For this session of website updates, I tried to focus on sites to help students digest some of the literary devices present within To Kill a Mockingbird.
1) It's a wonder I haven't looked up music to help students comprehend concepts in my Language Arts classes before now. Because I tend to be a very conventional, by-the-text learner when it comes to reading and writing, I need to focus on expanding my instruction for students who may learn through kinesthetics...or music. Rhythm Rhyme Results offers teachers several links to songs that students can access in class or at home, dealing with content areas as diverse as physical education and chemistry. The particular link I've listed for this blog is actually a rap dealing extended metaphor and simile, giving students a brief session of levity while dealing with some of the headier subjects in the novel. Because the character of Boo Radley is an extended metaphor for the concept of a mockingbird throughout the novel, students comprehending these concepts is an important objective for the unit.

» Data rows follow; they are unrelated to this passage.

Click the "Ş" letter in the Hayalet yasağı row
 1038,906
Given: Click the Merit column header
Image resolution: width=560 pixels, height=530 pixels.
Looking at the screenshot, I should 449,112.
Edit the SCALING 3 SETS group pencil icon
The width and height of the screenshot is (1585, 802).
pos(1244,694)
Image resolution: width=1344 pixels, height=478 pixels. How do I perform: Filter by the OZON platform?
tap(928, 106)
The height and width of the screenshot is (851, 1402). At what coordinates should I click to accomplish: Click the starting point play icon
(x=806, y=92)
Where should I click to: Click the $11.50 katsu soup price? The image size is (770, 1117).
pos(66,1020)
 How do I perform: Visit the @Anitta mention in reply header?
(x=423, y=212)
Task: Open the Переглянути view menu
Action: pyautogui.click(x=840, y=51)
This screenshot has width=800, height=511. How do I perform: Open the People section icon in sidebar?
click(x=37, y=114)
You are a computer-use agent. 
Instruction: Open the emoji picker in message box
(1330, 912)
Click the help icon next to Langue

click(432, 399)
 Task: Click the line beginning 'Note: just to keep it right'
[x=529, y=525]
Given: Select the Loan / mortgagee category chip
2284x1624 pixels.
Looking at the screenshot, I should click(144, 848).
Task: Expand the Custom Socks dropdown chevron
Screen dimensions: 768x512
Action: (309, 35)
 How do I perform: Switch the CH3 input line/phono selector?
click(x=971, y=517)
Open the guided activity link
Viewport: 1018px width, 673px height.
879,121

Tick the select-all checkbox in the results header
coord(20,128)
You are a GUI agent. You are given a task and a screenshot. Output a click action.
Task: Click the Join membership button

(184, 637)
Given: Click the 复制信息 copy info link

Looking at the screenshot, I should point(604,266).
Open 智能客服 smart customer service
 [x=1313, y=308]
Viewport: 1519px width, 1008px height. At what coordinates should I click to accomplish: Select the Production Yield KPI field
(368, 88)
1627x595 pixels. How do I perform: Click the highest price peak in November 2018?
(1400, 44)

2) In addition to auditory learners, it may be helpful to lend understanding of literary devices to visual learners in the classroom. Scott McCloud, an award-winning cartoonist and semiologist, has written many books on the visual power of loaded symbols within comic books and cartoon strips. One of his most popular web-based comics, a visual adaptation of Robert Browning's Porphyria, can allow visual learners to link the extended metaphors within the poetry to visual concepts. Using this framework, I would allow students to make their own comics of different testimonies from the story, as well as linking Boo Radley to the mockingbird idea.
It definitely would gain interest of students if music was incorporated into their everyday learning. I loved the figurative language rap song! Students too would find it very helpful and not so black and white.